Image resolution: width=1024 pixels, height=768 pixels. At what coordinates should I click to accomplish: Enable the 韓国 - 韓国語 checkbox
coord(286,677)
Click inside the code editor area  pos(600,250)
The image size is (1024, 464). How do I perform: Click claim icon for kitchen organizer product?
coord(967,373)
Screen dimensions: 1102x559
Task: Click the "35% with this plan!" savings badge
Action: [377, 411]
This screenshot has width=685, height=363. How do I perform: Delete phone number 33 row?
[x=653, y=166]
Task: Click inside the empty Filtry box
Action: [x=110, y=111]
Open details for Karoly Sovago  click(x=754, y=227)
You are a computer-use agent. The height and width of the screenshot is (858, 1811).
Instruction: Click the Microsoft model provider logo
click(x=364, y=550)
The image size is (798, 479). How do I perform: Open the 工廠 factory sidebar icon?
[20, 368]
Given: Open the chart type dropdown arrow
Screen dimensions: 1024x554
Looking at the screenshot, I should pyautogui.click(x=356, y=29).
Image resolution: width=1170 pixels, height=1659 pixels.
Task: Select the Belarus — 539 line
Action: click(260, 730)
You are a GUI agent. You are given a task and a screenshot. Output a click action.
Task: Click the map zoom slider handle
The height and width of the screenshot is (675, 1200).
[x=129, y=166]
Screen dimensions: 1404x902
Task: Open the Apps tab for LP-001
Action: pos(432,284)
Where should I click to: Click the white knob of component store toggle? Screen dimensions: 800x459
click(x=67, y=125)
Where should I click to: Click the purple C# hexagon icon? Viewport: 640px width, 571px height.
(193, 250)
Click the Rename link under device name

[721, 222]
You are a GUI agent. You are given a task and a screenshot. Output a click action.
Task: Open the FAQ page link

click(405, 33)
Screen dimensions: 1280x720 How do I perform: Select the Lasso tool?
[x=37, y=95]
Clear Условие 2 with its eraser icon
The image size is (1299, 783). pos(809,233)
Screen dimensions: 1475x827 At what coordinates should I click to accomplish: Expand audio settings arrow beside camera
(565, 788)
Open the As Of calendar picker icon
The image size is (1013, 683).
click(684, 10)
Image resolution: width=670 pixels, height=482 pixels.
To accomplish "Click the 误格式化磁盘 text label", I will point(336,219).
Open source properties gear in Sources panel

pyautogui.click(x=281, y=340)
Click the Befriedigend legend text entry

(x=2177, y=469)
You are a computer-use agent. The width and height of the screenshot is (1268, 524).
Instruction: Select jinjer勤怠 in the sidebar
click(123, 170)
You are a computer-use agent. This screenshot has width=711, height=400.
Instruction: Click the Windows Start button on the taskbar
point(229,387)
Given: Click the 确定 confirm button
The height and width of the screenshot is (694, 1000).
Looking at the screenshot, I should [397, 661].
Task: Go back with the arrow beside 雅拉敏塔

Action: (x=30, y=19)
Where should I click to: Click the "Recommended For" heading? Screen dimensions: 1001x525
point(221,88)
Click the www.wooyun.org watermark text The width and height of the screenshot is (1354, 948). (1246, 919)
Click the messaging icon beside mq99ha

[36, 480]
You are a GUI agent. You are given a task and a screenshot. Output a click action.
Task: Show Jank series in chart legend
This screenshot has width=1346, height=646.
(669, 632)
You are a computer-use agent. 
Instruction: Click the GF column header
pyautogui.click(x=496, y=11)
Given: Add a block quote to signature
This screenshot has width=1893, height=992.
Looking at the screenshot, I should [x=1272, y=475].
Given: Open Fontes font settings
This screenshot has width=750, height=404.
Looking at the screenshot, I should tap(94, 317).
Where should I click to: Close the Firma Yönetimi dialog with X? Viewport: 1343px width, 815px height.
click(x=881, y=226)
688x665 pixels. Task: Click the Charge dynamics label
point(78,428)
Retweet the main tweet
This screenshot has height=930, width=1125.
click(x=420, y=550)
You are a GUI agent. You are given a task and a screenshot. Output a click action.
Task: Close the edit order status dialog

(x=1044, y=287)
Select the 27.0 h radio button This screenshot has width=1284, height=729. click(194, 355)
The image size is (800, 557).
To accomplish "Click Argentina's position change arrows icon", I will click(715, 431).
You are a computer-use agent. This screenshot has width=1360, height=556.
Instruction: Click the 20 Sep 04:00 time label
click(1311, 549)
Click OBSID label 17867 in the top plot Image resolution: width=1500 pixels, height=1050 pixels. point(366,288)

#### [TASK STATEMENT]
Print the line that contains "The image size is (800, 557)." and each line after it up to the end of the listing, exactly as written.

#### [TASK RESULT]
The image size is (800, 557).
To accomplish "Click Argentina's position change arrows icon", I will click(715, 431).
You are a computer-use agent. This screenshot has width=1360, height=556.
Instruction: Click the 20 Sep 04:00 time label
click(1311, 549)
Click OBSID label 17867 in the top plot Image resolution: width=1500 pixels, height=1050 pixels. point(366,288)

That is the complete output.